I don’t know. But there are things you see without choosing. I turned my eyes towards this area before noticing the deer. And I now this feeling so well. My friends from the birds migration sites know exactly what I am talking about. While we are waiting for the birds, how do our eyes do to fix on this bird, this tiny black dot soaring in the vast immaculate blue sky ? It is such a feeling, at the same time exciting, exhilarating and irrational.
The answer is the combination of two key elements : movement and instinct. We detect much more easily moving objects. Your eyes are litteraly jumping on a Woodcock flying away whereas you did not see it a meter from your feet while you were looking for it. We do not control that. It is a, automatic reflex that we can call instinct. This part of us that we forget, ignore and reject. This part of us that connects us to the present moment, to the time being, to the now.

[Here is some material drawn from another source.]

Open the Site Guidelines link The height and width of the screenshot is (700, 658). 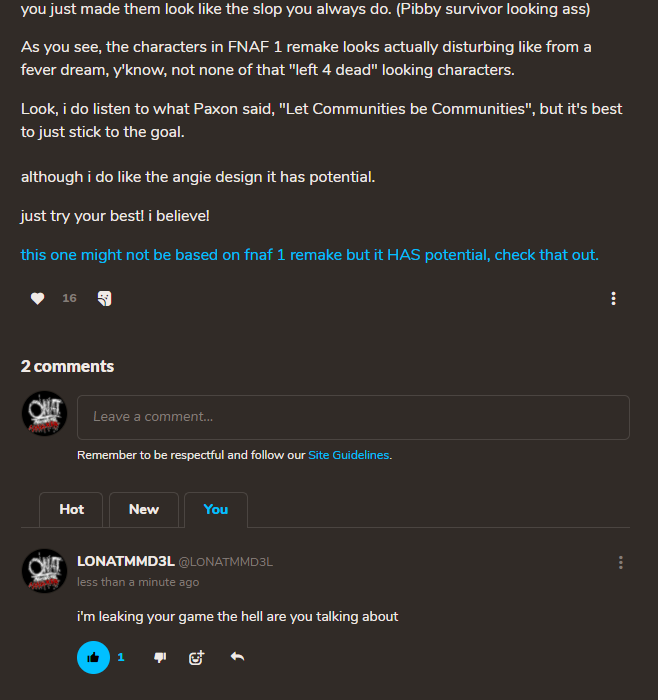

Our brain is so complexe, or rather complicated, that we have to work hard in order to silence its permanent chatting and be in the time being, fully conscious. Each stay alone in nature proves it to me. My brain do not have anything to intellectualise or entertain itself anymore. It has no more social element it can attach to. Thus, always come a moment when it switches to the autopilot mode and starts spinning around, talking to itself. It keeps dwelling on, imagining, remembering, narrating.
And sometime, something in the corner of my eye silences it. I envy this Roe Deer I have in my binoculars. A life turned to the outside, to the direct contact with the reality.